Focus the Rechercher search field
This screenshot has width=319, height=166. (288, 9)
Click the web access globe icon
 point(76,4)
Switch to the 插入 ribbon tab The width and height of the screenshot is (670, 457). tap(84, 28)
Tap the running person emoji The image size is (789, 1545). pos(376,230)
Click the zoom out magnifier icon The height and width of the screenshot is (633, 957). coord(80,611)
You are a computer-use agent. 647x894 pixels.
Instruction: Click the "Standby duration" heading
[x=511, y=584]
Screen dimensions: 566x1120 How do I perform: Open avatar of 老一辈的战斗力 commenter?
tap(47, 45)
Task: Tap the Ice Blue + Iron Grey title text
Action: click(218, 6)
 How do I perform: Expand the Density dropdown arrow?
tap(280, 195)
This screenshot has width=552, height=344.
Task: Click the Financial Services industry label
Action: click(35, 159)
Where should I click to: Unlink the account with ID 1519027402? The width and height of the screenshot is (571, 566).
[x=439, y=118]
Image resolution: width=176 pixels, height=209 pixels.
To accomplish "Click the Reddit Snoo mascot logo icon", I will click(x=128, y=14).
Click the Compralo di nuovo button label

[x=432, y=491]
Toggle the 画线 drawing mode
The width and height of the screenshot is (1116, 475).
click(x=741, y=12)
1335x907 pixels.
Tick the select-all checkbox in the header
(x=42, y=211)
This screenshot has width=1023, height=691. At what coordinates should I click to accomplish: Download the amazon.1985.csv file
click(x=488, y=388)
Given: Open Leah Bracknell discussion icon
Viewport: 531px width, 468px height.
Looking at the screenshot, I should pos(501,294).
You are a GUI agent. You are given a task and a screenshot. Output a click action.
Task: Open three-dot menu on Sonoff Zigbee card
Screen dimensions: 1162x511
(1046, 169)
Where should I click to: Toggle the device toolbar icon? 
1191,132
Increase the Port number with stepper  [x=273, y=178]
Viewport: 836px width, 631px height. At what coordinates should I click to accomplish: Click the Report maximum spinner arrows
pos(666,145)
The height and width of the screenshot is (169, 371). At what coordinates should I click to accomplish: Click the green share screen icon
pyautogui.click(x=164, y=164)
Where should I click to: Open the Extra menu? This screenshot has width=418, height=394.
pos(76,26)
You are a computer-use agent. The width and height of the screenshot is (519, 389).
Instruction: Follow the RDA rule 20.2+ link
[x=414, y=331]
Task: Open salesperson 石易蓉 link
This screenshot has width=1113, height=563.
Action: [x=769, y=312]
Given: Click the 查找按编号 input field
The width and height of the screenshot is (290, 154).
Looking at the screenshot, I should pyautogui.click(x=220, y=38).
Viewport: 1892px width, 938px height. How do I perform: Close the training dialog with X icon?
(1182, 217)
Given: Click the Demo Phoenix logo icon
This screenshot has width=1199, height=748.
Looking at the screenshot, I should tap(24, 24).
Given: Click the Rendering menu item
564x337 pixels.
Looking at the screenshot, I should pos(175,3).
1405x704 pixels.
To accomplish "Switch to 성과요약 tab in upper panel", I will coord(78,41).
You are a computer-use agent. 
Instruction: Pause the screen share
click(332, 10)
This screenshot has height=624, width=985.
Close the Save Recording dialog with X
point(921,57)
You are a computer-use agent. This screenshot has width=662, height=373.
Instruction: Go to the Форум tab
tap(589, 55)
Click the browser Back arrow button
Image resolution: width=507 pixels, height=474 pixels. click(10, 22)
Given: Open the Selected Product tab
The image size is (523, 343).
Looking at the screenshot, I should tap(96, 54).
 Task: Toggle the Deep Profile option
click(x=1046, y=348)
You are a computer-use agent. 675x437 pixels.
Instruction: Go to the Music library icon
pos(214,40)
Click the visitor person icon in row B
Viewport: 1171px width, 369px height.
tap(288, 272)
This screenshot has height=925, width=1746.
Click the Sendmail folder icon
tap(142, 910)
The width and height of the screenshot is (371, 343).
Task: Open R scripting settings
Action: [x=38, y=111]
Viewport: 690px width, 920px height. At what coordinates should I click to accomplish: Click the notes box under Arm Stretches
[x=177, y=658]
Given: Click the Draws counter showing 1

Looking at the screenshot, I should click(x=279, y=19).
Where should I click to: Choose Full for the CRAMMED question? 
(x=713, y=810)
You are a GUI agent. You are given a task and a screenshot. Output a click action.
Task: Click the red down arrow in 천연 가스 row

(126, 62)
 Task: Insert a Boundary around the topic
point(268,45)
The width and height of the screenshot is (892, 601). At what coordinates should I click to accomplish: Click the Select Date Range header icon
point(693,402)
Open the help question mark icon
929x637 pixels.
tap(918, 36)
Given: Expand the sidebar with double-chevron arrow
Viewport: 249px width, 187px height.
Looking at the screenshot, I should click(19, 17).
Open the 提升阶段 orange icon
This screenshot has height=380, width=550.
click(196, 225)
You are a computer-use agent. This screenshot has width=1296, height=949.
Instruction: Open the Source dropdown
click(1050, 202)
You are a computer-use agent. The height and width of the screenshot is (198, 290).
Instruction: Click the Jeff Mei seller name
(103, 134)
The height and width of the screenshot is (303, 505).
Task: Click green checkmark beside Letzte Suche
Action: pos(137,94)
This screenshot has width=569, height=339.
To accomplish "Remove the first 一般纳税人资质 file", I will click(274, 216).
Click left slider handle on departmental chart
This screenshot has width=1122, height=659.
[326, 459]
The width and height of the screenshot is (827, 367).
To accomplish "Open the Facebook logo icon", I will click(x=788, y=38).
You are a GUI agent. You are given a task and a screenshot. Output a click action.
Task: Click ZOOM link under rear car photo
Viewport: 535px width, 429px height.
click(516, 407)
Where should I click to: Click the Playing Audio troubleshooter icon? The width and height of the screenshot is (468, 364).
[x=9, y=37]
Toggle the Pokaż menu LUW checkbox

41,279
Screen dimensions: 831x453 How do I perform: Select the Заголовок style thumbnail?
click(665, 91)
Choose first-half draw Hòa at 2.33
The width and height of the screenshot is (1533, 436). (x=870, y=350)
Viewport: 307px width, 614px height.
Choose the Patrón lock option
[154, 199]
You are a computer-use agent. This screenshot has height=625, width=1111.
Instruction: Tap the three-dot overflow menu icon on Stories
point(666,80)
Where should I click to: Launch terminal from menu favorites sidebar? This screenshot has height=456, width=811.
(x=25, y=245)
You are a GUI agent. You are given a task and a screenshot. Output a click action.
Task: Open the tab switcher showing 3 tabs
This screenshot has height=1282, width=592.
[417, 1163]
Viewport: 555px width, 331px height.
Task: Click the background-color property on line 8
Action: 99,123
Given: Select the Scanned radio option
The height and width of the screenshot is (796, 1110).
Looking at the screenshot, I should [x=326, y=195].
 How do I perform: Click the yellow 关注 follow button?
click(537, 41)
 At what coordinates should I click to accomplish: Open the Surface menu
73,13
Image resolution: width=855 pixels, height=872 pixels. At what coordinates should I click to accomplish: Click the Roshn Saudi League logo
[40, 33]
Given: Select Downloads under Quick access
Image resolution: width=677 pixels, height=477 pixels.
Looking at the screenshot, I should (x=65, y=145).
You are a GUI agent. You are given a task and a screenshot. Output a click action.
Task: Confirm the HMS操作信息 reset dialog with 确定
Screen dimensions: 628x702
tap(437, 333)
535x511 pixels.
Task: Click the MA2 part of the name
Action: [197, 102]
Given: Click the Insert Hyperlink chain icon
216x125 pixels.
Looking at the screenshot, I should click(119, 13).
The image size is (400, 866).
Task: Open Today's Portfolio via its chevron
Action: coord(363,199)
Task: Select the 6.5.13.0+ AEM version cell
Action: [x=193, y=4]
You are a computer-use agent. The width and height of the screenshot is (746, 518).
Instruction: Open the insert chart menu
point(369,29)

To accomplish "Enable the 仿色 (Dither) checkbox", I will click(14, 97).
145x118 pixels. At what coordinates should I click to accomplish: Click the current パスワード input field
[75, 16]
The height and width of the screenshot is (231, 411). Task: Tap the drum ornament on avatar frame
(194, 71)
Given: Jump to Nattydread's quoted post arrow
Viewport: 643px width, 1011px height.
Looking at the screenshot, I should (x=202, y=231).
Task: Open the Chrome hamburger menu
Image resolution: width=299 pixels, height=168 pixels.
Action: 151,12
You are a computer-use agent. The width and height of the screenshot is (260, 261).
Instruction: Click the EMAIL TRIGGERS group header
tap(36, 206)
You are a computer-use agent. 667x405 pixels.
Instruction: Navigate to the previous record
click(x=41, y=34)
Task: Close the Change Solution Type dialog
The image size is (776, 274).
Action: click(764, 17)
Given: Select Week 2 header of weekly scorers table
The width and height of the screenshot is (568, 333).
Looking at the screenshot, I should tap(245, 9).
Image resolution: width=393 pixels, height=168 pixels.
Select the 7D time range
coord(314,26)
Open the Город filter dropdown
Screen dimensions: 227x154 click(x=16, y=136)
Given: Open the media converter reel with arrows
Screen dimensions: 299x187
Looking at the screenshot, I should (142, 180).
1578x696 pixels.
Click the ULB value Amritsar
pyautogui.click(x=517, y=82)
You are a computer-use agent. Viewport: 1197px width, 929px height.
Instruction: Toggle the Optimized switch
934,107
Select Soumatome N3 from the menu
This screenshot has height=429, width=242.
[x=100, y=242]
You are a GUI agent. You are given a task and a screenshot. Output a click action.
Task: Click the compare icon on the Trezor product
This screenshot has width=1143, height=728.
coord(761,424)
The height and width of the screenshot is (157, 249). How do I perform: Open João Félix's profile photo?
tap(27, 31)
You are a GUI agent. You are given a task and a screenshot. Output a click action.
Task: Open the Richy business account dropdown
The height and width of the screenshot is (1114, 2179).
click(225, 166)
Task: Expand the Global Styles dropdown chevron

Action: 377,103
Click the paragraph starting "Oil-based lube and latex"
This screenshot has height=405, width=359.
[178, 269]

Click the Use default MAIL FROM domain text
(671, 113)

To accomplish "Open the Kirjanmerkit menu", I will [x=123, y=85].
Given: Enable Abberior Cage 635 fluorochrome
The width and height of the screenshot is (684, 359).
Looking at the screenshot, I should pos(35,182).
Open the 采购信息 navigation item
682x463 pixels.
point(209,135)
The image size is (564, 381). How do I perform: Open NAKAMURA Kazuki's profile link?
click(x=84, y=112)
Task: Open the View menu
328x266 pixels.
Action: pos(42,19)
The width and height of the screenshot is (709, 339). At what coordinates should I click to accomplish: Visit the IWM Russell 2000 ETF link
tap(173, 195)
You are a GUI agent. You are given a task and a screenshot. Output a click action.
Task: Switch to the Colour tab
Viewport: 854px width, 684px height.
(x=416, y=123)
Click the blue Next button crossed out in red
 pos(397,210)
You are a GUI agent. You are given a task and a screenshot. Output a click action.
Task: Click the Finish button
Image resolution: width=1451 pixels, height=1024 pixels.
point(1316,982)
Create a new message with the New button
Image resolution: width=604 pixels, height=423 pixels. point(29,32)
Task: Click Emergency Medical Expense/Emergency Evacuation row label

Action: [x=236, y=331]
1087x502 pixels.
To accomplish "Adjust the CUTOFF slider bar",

Exercise directions: Only lines containing the word "item" should appear in the answer, and every such line from the records above must be there.

Result below:
Given: Click the Rendering menu item
Open the 采购信息 navigation item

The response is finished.